Les implications pour l'industrie musicale
Ces poursuites mettent en lumière les tensions croissantes dans les industries créatives. Les entreprises technologiques comme Suno affirment vouloir soutenir le processus créatif et démocratiser l'accès à la création musicale. Cependant, les artistes humains dénoncent l'utilisation de leur travail sans autorisation, aboutissant à des imitations bon marché connues sous le nom de AI slop, que les dirigeants utilisent pour réduire les coûts de main-d'œuvre.
Certains éditeurs et détenteurs de droits d'auteur ont trouvé des accords avec des entreprises d'IA pour l'utilisation de leur contenu.

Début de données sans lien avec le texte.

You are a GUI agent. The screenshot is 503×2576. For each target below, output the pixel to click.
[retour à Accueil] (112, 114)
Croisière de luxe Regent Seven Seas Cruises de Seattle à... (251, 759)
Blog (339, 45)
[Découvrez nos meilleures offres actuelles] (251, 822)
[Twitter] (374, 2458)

De plus, les entreprises d'IA ont mis en place certaines mesures pour éviter les deepfakes et les copies explicites : par exemple, Suno ne permet pas de créer une chanson pop dans le style de Taylor Swift. Cependant, ces précautions n'ont pas suffi à apaiser les inquiétudes des artistes. Même lorsque des accords sont conclus entre les maisons de disques et les entreprises d'IA, comme celui entre UMG et Suno pour résoudre un autre litige, les musiciens affirment ne pas avoir reçu de compensation pour l'utilisation de leurs œuvres.